There’s is also topic of Tchaikovsky’s “Cross-motive” within his composed pieces. An ode, being ‘star-crossed’ and in-love with his nephew.This makes me want to cry.
Not related… although related (it’s music). My Dad told me to listen to this. Little treasure from Japan.
Onto the things I wrote this week:
Here is a Sonata I composed, from this week. For piano and viola. At times, the pace between the two is unmatched. In the first set of bars, the pianist waits for the violist to match their pace. The violist eventually exceeds the pianist, who then waits for the pianist. This was composed, as most of my pieces are, to form a conversation between instruments. It sounds as if the piano is saying “Ver-y good” through syllable, at the end. He commends her for keeping pace.
They end as they begin. The pianist closing the piece.
And here is a sketch of a composition, my mind conjured up.
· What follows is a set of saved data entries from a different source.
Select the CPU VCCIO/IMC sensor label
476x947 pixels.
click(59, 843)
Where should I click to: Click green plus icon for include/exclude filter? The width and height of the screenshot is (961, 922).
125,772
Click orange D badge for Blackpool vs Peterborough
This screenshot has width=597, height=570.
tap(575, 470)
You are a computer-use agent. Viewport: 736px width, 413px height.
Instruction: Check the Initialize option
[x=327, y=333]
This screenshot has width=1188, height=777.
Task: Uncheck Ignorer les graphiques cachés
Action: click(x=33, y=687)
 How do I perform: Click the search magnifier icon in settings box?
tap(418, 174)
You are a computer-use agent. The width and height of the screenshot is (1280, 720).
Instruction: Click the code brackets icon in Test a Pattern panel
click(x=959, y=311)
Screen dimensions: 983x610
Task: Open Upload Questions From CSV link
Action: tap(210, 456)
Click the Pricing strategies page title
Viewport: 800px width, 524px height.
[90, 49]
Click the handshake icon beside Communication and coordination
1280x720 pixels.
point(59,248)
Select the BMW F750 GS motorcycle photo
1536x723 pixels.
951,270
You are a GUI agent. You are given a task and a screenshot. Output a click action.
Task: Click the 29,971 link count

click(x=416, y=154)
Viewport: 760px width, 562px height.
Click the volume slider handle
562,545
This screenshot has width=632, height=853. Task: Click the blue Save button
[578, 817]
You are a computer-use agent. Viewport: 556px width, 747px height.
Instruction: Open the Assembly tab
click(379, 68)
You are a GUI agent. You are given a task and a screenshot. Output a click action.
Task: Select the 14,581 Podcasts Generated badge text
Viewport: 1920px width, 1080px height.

It is a variation of “Props To The Pianist.” I will resolve this one, in good-time. 2/4 time with 60 BPM mimics your clock, just as well the ‘phone rings’ allude to one being a workaholic. The symmetry, within the piece is akin to a life structured to the finest point. The piano, plays a pleasant voice answering the call. The beat of the timpani all the while… says “Follow the rat race.”
It’s a montage. Rise early. Arrange life. Coffee-coffee-coffee. Rinse, and then… repeat. Why bother? Because they can. Nothing will stop them.
These all belong to my Viola’s collection of pieces: The “Gaspar Suite”. Which now has 17/100 pieces composed.
And then, here’s this one.
In reviewing his writing, one dares to ask, “Why do you use so many ellipses?” To which, he replies “I haven’t the slightest clue, to be honest. Wait… I use ellipses?”
To me, composing is similar to drawing… with my creation of each piece, I am drawing sketches so as to build-up practice.
There is no objective in-mind with this suite. When it is complete, it should form a story. It’s an experimental venture, from my mind. With each composition, I use it as an example to measure my retaining of musical knowledge, and by extension, my ability to form a programmatic catalog.One must be capable of demonstrating different emotions, and scenes in composing, I have been told.
The more I find about music. The more I realize that I know absolutely nothing.